SPRs contain an abundance of important information including: cancer type, location, pathological stage, metastasis status, values of prognostic attributes, tumor size and weight, etc. Pratt started pioneer work on auto coding pathology reports12 since 1970th. Other previous work in other domains have established methods for encoding free-text clinical reports4,5,6. The long-term goal of this project is to utilize natural language processing methods to extract information from free-text SPRs in order to annotate biospecimens.

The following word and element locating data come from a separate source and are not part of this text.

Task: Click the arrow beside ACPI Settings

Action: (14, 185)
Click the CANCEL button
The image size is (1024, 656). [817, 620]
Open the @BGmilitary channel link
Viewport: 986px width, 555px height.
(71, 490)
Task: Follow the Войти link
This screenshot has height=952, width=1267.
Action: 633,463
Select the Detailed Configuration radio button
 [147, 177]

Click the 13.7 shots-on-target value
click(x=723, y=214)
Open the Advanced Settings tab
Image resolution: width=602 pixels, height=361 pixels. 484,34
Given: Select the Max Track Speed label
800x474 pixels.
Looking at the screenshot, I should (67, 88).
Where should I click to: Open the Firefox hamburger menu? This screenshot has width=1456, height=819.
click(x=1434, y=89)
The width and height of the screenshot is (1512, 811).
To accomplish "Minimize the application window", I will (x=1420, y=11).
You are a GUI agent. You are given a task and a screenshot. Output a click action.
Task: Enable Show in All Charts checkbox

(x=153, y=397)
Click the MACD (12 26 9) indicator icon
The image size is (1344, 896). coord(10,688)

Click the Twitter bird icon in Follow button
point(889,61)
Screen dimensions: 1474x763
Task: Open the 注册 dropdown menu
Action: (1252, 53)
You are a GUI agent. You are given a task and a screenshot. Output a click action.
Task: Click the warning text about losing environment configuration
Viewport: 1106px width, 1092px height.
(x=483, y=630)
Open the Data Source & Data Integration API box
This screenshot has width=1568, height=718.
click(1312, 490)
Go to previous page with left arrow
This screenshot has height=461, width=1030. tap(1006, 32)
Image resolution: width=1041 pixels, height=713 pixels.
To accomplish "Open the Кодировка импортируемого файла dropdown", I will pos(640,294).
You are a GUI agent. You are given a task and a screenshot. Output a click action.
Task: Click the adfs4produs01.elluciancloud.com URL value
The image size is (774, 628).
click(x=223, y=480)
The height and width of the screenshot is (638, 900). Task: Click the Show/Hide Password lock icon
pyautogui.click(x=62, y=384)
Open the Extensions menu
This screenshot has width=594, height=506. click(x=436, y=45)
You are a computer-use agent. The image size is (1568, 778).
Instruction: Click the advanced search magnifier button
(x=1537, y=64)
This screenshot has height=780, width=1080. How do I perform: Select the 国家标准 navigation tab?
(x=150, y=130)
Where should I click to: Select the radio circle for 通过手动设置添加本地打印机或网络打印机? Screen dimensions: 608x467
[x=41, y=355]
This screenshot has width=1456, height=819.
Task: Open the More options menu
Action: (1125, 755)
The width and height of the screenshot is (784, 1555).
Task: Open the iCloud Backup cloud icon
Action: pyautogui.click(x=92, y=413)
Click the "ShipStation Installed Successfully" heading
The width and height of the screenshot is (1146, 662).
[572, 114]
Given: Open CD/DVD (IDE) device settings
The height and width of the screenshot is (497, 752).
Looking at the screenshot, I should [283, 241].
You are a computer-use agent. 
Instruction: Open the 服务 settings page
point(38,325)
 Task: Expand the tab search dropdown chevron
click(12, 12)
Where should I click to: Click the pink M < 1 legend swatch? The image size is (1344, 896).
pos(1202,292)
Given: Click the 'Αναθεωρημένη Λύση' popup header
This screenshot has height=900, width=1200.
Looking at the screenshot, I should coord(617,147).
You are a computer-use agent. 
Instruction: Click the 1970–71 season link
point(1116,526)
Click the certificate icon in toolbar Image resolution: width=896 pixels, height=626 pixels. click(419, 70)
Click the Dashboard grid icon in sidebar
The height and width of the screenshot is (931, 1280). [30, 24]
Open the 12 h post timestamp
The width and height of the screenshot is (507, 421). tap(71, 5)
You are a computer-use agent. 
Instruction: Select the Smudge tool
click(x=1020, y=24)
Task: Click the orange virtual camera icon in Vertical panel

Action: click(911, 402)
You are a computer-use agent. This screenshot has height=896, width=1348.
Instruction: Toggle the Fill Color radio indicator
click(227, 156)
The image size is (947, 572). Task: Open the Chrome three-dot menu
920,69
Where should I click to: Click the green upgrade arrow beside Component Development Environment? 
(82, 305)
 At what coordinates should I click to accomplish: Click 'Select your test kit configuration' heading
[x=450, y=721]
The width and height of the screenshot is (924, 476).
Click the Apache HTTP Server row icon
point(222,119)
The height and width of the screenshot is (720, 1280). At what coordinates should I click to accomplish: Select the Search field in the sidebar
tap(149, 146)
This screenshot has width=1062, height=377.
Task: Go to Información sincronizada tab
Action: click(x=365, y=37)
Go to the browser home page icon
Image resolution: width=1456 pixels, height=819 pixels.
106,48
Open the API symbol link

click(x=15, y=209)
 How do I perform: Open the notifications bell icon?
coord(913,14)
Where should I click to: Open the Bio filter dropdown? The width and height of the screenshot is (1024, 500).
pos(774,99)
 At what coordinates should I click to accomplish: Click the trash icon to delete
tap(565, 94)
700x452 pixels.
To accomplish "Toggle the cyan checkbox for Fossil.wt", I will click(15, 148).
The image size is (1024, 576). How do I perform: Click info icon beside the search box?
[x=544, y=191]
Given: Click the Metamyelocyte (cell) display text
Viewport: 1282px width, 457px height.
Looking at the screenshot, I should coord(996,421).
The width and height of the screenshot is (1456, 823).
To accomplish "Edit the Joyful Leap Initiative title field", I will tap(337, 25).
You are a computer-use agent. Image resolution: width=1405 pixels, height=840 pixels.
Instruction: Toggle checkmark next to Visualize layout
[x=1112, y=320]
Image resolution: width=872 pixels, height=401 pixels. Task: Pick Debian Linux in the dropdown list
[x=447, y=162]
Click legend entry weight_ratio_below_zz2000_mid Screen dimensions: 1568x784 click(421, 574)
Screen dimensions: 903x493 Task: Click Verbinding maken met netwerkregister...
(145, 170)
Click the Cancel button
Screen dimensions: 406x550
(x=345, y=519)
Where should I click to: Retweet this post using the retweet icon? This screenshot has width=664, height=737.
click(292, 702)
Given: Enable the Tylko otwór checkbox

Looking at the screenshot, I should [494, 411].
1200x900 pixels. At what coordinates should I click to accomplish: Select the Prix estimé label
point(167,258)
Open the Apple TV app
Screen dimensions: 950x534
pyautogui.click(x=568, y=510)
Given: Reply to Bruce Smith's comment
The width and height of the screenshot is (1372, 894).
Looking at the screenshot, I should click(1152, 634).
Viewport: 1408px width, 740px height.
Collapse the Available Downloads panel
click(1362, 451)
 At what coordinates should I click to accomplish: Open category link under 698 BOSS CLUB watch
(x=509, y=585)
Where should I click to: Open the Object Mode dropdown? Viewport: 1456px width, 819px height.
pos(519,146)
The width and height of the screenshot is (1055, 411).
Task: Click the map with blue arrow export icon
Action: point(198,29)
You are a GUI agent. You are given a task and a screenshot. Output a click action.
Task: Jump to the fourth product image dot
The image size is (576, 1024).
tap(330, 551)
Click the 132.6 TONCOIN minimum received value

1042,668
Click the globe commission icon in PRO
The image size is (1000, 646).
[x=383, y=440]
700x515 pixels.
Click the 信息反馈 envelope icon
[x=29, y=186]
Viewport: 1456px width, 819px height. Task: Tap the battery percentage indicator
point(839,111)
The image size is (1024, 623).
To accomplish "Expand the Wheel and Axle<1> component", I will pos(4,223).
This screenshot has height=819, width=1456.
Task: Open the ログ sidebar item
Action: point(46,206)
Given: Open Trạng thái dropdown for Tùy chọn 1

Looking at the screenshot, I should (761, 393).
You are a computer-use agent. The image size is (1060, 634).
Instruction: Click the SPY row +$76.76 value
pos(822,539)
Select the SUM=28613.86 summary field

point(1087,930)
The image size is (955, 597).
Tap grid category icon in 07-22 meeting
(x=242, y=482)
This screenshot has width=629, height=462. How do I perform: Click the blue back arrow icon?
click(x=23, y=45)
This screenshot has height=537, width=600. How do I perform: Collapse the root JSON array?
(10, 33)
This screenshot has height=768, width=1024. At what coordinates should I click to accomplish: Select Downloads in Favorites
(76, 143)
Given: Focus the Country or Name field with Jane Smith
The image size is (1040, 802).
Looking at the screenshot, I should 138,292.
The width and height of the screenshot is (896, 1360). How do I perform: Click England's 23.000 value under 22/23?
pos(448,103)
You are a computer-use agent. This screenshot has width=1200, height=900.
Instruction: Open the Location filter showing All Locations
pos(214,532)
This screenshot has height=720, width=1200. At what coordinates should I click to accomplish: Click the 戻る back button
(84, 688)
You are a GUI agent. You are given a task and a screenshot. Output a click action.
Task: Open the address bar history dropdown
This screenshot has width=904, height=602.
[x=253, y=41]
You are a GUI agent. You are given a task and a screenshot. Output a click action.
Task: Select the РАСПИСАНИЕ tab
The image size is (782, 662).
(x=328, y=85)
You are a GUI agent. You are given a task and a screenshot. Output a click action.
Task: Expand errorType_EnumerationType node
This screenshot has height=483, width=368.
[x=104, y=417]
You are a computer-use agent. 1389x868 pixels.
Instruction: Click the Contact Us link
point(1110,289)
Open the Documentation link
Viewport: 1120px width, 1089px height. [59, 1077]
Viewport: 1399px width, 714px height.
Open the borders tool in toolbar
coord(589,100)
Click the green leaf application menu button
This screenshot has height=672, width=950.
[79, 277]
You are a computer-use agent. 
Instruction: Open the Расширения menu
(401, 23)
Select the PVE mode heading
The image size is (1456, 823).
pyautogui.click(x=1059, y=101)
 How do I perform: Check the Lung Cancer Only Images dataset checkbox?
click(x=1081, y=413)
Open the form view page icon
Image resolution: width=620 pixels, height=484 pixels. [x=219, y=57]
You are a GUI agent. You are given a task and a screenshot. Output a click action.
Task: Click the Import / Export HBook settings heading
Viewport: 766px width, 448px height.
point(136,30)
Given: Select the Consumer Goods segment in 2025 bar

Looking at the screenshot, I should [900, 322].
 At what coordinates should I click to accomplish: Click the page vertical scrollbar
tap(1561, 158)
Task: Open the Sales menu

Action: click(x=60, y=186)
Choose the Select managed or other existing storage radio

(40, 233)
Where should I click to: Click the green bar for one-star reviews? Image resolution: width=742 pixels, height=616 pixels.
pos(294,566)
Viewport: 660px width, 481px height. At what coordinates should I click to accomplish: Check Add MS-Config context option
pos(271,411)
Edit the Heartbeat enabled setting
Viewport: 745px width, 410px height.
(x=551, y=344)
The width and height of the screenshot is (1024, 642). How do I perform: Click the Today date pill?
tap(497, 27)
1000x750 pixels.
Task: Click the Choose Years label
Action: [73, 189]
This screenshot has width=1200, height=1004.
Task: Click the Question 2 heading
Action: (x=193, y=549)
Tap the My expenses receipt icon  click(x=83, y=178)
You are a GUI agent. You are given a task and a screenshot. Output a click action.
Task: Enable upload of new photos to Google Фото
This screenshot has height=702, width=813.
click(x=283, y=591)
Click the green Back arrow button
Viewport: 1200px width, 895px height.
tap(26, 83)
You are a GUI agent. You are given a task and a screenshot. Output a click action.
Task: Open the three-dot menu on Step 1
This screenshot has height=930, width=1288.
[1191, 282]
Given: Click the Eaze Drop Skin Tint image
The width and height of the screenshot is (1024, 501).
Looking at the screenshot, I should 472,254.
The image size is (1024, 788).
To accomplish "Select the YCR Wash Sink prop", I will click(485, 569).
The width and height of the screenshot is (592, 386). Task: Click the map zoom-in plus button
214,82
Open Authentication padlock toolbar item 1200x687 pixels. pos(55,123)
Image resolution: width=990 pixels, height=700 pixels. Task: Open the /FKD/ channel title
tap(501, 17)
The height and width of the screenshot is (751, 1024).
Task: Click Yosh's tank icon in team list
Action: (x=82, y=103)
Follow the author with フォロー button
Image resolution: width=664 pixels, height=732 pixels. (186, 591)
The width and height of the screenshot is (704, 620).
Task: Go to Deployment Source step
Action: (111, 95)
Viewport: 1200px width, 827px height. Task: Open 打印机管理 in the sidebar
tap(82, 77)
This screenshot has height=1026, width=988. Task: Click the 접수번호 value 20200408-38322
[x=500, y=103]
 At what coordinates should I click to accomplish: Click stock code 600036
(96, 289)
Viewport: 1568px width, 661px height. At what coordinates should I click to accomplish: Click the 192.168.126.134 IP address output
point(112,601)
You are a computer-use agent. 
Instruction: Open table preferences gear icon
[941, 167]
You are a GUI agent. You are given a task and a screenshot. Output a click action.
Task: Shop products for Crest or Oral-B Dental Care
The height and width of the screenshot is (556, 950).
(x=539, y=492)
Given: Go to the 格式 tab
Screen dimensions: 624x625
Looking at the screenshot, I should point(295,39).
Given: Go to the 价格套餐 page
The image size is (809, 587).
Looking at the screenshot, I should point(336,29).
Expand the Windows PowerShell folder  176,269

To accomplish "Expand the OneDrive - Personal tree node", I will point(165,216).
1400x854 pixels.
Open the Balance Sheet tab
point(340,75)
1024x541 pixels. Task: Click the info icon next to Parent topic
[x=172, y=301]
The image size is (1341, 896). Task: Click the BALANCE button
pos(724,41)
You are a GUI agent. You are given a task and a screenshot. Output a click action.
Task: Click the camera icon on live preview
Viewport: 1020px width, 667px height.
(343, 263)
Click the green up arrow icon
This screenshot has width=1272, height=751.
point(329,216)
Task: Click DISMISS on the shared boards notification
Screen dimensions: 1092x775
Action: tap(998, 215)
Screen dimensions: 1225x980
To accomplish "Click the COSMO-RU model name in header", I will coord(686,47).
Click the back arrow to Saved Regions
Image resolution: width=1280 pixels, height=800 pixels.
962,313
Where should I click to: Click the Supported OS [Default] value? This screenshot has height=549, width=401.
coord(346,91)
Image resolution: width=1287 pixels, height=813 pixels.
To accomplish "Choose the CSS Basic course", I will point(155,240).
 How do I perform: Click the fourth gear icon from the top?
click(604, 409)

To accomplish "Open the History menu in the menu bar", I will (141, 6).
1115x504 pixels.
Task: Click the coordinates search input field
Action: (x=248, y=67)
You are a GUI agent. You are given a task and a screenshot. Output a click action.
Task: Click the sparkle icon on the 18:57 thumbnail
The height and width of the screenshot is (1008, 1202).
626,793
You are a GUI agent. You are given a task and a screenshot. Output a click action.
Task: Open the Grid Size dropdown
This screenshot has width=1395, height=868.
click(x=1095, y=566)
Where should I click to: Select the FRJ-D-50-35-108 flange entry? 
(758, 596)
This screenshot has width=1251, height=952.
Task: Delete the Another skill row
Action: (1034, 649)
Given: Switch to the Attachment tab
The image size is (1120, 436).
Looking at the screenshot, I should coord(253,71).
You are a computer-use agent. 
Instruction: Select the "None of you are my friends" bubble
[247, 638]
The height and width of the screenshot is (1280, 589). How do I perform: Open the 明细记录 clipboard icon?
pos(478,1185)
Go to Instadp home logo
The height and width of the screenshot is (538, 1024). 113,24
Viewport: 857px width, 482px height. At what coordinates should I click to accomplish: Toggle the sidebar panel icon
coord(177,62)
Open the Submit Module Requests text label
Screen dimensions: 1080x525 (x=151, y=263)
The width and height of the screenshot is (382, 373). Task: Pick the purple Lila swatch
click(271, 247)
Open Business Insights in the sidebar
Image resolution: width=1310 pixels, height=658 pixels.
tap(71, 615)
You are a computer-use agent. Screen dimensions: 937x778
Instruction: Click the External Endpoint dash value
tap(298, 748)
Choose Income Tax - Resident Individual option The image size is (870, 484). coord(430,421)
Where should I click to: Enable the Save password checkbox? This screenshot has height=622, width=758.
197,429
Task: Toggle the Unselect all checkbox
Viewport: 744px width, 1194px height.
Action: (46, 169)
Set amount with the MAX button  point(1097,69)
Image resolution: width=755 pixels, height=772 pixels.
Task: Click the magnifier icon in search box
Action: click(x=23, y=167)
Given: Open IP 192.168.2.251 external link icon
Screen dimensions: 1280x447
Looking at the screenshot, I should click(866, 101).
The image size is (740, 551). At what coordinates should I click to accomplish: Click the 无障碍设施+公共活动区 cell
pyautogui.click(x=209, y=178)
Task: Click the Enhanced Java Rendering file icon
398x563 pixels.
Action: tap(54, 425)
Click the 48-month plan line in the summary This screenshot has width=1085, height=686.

As part of the Shared Pathology Informatics Network (SPIN) we developed a pipeline-based system7 for automatic annotation of surgical pathology reports using GATE – an open source architecture for language engineering. Other existing large-scale initiatives such as the Cancer Bioinformatics Grid (caBIG)8 and National Biospecimen Network (NBN)9 require access to data and tissue resources including those derived from the SPR. Specifically, there is a need to improve and increase the annotation of biospecimens in order to further the research goals of these initiatives.
Can existing clinical reports be used to automatically annotate biospecimens? This paper describes an evaluation study on the existing SPIN system to determine the feasibility of extending it to automate annotation by comparison against existing manual methods.
METHODS
System
The system uses GATE - an open-source framework for language engineering1,2,3. The architecture enables a pipeline-based approach, in which sequential processing is performed to accomplish the following tasks: (1) tokenization of words and punctuation; (2) annotation of the sections of the surgical pathology report (e.g. final diagnosis, gross description, comment); (3) annotation of concepts using a subset of UMLS semantic types; (4) differential annotation of negated concepts with the NegEx10 negation algorithm; (5) identification of attribute values using JAPE rules. Information from the annotated reports is converted to XML using the CHIRPS Schema – a representation of the semantics of the clinical document, for a set of key concepts including part, organ, procedure, diagnoses and findings 11 (Figure 1).
Figure 1.
GATE pipeline
Case Selection
A total of 465 free-text surgical pathology reports matching cases in the Pennsylvania Cancer Alliance Bionformatics Consortium (PCABC) database (http://pcabc.upmc.edu) were obtained from the Medical Archival Record System (MARS) – a clinical data repository at the University of Pittsburgh. We applied (De-ID) - a de-identification application - to remove HIPAA mandated identifiers. Use of de-identified patient records was approved by the Institutional Review Board under protocols #0304081 and # 03057.
Variable Selection
Our goal was to determine the feasibility of utilizing the existing GATE pipeline for extraction of key variables from free-text pathology reports. In order to assess this, we performed a manual comparison of automated extraction versus gold-standard for a limited set of variables: (a) Gleason score (a measure of tumor grade), (b) tumor stage and (3) status of lymph node metastasis. These variables were selected because they: (1) represent three of the most generally important variables that can be obtained from the surgical pathology report in cancer cases; (2) represent scenarios where extraction was expected to be simple (Gleason Score and TNM) as well as complex (lymph node status); and (3) have significant practical importance, for example in automating determination of eligibility for clinical trials.
Gold Standard
We evaluated the automated extraction of the three variables listed above against a previously existing database of manually encoded data for patients with Prostate Cancer. PCABC contains structured data entered after histologic review of the specimen by a set of pathologists with special expertise in Prostate Pathology. The data in the PCABC database was entered by different pathologists than the pathologists dictating the pathology report.
Data Processing
After completion of processing, XML SPY was used to convert the CHIRPS XML into an Access database. Values for Gleason score and TNM score were extracted from the database using UMLS concept identifiers for Gleason and TNM. To determine whether any lymph node metastasis were present in a report, we identified UMLS concepts that were indicators of metastases, including METASTATIC ADENOCARCINOMA, METASTATIC CARCINOMA, MALIGNANCY and TUMOR. When any of these concepts were asserted in the text, metastasis was said to be present. When none these concepts were asserted in the text, metastasis was said to be present. When any concept was both asserted and negated in different parts of the report, the assertion was selected over the negation. Thus, we reproduced the heuristic we anticipated using in a future extraction system.
Error Coding
The modular nature of the GATE framework was exploited to determine the root cause of each error. We developed a coding scheme that categorized each error into the following subtypes:
Chunker Error: Wrong Section: The actual information we were looking for was not in the coded section. For example, the Gleason Grade which was expected in the Final Diagnosis section but was reported in the Addendum.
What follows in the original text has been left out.